Data supplied >>
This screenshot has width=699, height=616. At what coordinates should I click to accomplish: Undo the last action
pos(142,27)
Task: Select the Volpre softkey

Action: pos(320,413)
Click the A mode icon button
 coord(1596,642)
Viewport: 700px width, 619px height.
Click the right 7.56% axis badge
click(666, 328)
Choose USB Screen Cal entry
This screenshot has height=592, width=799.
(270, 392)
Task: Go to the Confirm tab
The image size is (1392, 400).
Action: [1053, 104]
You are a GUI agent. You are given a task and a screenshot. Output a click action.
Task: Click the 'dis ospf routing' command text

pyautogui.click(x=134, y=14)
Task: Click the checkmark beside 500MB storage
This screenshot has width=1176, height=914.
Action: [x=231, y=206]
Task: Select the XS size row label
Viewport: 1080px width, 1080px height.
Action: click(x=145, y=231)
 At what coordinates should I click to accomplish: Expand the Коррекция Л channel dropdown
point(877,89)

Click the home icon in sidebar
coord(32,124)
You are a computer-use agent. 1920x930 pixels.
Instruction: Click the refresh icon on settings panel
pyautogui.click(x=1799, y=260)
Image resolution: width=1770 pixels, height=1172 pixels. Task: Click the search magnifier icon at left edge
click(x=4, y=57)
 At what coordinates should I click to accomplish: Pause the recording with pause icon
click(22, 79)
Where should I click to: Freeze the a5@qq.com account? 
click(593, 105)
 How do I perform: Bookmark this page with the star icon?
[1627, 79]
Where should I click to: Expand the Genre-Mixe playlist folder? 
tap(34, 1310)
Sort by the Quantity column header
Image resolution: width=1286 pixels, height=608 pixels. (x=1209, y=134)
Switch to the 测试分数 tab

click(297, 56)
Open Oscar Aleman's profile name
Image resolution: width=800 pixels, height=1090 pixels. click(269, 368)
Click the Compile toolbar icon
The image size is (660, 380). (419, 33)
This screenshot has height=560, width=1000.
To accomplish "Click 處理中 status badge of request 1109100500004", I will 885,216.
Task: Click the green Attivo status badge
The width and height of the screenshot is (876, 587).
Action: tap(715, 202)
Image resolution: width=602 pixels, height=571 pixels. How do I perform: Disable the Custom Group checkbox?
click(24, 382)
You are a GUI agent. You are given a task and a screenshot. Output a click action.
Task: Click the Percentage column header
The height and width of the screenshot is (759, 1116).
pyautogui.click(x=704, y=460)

Task directions >> Collect every line above that contains the word "status".

Completed exercise >>
To accomplish "Click 處理中 status badge of request 1109100500004", I will 885,216.
Task: Click the green Attivo status badge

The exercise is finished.